Question

My understanding is that genes that are functionally important are more highly conserved. The DNA coding for ribosomal RNA is one example of that. I was surprised to find out that mitochondrial DNA had a high mutation rate. I'm mostly concerned with metazoan mitochondrial DNA, and more specifically, animal or mammalian mitochondrial DNA.
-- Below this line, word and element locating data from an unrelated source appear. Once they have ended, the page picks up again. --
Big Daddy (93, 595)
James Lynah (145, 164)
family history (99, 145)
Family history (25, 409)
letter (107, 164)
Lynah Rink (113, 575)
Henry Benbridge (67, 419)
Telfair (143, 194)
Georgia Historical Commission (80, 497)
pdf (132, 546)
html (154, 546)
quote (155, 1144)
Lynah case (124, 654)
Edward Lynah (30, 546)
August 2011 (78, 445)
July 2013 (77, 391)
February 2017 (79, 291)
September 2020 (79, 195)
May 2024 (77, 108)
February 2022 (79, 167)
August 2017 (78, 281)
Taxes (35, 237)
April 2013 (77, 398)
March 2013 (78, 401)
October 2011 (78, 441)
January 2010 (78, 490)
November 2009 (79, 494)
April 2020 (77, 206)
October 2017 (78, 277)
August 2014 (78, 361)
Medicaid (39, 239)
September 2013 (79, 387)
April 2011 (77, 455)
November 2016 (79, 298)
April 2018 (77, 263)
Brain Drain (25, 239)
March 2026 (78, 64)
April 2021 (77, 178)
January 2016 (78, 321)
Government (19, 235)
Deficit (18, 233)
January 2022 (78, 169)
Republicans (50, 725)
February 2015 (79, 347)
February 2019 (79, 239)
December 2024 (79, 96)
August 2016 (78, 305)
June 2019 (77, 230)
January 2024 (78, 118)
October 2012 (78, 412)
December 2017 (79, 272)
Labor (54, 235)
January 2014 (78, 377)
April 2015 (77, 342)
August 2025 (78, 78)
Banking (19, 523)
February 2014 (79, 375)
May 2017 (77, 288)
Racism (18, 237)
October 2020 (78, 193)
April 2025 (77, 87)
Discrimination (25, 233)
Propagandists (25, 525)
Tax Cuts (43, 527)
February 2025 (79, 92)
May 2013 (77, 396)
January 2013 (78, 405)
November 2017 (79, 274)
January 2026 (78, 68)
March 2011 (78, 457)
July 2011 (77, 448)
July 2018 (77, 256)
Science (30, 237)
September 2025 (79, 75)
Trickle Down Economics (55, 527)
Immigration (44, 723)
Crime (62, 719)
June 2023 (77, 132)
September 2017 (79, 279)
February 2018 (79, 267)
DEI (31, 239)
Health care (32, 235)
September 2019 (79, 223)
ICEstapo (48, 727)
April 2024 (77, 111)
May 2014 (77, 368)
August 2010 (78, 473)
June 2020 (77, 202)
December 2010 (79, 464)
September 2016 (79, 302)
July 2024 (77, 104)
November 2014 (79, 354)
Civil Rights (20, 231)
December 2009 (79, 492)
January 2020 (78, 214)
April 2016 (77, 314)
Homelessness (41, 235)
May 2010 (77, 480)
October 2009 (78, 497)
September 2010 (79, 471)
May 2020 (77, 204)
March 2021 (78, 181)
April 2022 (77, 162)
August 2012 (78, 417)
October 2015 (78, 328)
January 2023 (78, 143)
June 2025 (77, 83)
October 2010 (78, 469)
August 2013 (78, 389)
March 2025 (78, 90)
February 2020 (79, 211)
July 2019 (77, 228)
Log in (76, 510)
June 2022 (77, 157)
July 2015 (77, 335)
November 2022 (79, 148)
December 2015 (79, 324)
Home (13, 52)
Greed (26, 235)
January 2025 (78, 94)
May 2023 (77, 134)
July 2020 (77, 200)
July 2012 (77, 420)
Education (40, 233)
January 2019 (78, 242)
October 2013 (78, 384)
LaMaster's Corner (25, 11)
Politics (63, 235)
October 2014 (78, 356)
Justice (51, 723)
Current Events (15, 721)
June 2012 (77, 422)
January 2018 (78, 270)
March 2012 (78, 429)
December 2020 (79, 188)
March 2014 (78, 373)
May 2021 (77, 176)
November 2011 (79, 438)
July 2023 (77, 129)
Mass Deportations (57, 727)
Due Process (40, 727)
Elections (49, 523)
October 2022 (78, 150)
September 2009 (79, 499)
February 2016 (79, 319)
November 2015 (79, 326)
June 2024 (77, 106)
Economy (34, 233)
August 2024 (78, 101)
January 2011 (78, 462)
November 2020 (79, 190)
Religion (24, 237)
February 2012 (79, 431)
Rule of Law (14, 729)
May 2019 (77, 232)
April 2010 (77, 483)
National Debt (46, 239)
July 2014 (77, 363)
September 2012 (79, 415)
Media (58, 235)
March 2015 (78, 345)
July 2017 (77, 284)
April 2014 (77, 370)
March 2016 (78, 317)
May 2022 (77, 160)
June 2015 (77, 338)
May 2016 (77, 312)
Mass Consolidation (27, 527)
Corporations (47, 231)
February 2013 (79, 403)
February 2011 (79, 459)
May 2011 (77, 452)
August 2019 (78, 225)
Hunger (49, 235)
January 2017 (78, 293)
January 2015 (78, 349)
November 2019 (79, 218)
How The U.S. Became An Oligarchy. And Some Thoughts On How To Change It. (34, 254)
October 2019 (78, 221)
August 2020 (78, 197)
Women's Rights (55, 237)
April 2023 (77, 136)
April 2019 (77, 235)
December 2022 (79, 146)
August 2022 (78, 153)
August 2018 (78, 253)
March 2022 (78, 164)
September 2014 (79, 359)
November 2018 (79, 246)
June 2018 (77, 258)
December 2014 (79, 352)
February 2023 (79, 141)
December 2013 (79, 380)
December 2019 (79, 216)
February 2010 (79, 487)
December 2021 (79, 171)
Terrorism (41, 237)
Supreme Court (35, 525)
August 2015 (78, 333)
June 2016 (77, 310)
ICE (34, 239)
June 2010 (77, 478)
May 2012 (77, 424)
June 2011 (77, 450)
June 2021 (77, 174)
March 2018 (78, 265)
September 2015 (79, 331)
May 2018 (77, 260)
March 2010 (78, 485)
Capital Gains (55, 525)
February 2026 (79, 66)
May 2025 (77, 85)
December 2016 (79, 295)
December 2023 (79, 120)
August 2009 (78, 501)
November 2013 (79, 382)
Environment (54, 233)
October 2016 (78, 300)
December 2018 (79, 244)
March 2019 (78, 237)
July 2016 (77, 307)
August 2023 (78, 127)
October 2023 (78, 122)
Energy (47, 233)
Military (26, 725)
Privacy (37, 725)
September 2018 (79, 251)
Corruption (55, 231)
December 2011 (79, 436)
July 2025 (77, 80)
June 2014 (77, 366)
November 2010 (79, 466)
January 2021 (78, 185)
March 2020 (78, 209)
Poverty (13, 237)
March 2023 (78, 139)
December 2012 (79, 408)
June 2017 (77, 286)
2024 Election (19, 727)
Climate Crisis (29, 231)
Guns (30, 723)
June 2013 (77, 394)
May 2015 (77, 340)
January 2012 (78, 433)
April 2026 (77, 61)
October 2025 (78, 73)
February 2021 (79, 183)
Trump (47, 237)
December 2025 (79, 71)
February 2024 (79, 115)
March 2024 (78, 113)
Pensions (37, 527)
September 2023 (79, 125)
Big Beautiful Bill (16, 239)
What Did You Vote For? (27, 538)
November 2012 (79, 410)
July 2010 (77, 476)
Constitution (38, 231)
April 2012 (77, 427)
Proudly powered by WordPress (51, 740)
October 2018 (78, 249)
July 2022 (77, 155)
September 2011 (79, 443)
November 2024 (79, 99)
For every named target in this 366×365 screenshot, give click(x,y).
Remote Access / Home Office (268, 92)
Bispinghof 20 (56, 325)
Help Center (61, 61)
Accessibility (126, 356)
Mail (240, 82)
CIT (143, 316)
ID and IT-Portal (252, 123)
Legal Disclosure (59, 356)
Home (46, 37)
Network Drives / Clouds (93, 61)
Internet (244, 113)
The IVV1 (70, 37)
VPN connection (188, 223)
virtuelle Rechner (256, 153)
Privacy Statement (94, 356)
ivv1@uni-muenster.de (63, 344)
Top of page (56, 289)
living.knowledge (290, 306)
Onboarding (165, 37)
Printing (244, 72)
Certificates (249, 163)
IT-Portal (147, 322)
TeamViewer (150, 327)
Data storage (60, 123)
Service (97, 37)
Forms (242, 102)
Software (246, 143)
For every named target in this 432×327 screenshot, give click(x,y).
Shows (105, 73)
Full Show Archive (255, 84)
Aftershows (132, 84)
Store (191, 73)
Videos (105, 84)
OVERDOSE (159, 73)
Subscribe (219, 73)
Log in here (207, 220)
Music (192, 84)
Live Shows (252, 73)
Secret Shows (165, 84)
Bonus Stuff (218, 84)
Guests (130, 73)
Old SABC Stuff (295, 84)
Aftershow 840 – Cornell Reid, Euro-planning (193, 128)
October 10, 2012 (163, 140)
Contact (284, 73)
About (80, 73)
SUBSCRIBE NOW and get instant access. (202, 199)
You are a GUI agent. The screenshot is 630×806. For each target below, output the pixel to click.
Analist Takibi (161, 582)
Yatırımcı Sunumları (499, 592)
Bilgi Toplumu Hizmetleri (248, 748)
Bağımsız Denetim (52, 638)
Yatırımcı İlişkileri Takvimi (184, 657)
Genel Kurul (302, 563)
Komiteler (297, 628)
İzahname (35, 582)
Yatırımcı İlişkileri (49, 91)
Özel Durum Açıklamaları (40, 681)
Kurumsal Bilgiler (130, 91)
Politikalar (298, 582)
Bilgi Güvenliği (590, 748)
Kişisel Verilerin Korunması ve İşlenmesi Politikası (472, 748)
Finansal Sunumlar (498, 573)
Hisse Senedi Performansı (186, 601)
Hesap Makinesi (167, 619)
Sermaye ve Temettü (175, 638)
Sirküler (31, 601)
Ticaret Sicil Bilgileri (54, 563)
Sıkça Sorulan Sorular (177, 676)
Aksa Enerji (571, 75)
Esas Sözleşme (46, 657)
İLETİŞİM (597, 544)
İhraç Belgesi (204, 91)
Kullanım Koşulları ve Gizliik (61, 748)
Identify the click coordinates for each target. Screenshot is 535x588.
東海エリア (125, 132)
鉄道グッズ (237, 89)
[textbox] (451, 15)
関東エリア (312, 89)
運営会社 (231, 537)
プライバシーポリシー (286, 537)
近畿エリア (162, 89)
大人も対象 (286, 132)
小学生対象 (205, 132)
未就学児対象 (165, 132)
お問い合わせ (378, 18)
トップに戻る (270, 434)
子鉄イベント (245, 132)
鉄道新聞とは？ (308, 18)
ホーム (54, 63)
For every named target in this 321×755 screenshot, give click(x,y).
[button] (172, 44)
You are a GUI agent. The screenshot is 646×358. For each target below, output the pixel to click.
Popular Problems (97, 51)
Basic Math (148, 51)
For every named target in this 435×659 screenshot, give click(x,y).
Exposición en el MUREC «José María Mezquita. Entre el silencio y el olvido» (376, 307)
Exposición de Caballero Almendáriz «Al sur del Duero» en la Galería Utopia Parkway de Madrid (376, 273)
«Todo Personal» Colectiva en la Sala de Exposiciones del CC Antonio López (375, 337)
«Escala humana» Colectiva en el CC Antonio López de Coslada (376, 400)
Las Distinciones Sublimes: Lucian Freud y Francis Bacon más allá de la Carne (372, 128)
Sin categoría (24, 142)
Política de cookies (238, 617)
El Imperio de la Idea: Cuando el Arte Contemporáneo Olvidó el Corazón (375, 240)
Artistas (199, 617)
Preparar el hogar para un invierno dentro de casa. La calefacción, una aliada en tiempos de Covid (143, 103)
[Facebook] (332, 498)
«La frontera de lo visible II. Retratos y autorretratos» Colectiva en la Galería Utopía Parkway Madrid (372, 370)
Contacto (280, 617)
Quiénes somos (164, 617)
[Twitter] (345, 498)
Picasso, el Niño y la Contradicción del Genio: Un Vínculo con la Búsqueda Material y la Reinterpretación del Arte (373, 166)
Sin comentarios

I've tried searching why exactly that is, and so far, from what I understand, it could be:

the lack of DNA repair enzymes in the mitochondria
the production of free radicals in the oxidative phosphorylation process leading to more point mutations
But how would the cell with these somatic mutations (or embryo with inherited germ line mutations) survive then? Are these mutations only passed down in the non-coding regions on the mtDNA, and the coding regions are indeed highly conserved?

I've also read that:

the high mutation rate refers more to the shifts in gene order on the chromosome
critical genes in the mitochondria migrate to nuclear DNA
I think I could be missing some understanding of wobble base pairing in the mitochondrial translation system, or some quirks of the bacterial DNA, etc. I've hoping for a relatively complex and in-depth explanation of this. Thank you.

Answer 1

The high mutation rate in metazoan mitochondrial DNA can be attributed to several factors, including the lack of DNA repair enzymes, the production of free radicals, and the presence of heteroplasmy. However, coding regions in mitochondrial DNA are generally conserved, and critical genes have migrated to nuclear DNA.

Step-by-step explanation:

The high mutation rate in metazoan mitochondrial DNA can be attributed to several factors:

• Lack of DNA repair enzymes: Mitochondria have limited DNA repair mechanisms compared to the nucleus. This means that errors in DNA replication or damage from oxidative stress are not efficiently repaired, leading to a higher accumulation of mutations.
• Production of free radicals: The process of oxidative phosphorylation in mitochondria generates free radicals as byproducts. These free radicals can cause DNA damage and mutations.
• Heteroplasmy: Mitochondria can exist in a state called heteroplasmy, where multiple alleles are present within a single cell. This condition allows for a certain level of variability in the mitochondrial DNA without affecting the overall function of the cell.

While there is a higher mutation rate in mitochondrial DNA, it is important to note that this mainly affects the non-coding regions. The coding regions, which contain genes that are functionally important, are generally conserved. Critical genes in the mitochondria have also been found to migrate to the nuclear DNA over the course of evolution, further ensuring their conservation.